[Exercise materials]
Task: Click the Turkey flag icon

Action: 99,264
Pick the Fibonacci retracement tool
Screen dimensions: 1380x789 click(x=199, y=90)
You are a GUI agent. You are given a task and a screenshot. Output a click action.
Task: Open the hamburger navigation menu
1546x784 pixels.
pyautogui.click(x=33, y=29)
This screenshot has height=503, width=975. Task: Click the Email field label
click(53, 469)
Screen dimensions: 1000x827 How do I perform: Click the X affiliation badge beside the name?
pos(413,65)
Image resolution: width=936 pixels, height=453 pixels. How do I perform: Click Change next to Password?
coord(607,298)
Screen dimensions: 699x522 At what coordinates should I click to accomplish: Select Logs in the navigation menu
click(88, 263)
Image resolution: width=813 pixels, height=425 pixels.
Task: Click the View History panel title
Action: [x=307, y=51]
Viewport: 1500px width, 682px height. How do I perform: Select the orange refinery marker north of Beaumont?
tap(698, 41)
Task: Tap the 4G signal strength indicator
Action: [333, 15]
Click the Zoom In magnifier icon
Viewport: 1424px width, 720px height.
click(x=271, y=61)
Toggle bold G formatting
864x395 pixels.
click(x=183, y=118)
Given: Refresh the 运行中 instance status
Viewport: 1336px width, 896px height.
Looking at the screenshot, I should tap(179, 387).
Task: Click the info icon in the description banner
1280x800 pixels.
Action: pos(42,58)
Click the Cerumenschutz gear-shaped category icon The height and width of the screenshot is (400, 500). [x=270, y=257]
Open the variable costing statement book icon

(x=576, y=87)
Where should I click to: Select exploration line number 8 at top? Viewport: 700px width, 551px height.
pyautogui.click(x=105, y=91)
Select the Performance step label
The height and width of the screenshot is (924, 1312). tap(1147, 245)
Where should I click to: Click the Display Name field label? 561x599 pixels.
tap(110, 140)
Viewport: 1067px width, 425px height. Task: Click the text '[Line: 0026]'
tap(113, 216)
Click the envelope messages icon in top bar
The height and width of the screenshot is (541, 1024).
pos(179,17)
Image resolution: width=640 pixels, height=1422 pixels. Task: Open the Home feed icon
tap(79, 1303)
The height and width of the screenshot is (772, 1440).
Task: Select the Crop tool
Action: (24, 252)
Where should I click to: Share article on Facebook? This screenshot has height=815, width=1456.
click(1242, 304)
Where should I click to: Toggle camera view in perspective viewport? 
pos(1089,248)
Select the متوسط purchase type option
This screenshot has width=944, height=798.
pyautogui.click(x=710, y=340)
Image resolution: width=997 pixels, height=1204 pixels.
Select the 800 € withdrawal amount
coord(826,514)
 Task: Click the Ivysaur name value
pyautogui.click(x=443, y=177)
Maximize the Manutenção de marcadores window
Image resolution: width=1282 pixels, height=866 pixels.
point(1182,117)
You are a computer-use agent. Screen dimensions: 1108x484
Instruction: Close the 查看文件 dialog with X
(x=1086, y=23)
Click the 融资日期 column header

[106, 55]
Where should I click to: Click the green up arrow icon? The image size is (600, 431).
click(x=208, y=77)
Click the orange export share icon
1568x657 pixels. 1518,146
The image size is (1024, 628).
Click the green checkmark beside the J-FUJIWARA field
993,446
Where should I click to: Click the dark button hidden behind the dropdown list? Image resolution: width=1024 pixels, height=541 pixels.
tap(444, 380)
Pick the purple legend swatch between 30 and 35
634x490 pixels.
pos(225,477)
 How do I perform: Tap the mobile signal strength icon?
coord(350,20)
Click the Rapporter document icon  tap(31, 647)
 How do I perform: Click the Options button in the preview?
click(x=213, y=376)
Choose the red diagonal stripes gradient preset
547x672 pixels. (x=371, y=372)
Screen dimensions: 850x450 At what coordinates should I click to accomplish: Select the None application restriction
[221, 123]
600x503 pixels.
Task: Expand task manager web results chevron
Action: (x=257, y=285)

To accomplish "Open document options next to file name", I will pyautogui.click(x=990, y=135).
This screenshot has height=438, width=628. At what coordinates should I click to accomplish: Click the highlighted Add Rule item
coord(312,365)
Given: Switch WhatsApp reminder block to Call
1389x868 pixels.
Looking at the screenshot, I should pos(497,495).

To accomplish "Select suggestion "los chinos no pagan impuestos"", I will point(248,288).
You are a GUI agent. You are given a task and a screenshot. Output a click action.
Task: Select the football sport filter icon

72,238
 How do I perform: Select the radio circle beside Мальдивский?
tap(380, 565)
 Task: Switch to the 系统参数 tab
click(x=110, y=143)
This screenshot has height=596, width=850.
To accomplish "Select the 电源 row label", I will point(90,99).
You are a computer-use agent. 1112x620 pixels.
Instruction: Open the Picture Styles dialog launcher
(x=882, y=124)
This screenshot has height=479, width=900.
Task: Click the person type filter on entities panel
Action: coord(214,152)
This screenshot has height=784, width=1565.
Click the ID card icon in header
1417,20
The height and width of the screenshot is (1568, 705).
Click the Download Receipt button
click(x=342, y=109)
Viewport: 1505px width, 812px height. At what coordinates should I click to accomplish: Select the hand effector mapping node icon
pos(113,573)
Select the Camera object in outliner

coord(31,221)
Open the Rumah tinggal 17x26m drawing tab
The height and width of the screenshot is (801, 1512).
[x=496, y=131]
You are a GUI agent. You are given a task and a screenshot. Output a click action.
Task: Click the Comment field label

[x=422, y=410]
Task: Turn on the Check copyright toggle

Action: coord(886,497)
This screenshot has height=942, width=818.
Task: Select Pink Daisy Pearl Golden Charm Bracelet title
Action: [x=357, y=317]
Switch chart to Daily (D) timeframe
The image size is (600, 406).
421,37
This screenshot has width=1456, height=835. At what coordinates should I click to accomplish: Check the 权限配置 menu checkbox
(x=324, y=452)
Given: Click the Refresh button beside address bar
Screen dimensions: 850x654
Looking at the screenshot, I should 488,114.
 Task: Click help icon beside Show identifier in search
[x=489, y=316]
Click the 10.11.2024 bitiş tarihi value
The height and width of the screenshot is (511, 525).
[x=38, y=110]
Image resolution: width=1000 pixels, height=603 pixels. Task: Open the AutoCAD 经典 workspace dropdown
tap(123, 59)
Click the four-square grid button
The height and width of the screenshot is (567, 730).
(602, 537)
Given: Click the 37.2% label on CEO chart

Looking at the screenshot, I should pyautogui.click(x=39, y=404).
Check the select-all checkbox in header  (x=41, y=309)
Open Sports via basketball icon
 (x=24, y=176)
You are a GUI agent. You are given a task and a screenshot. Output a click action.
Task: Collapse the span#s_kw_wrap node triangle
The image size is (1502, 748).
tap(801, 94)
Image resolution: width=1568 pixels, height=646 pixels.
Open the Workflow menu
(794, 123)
[/Exercise materials]
■ **Assignment**: Select the lines from the entries that include the word "document".

■ **Completed exercise**:
Click the Rapporter document icon  tap(31, 647)
To accomplish "Open document options next to file name", I will pyautogui.click(x=990, y=135).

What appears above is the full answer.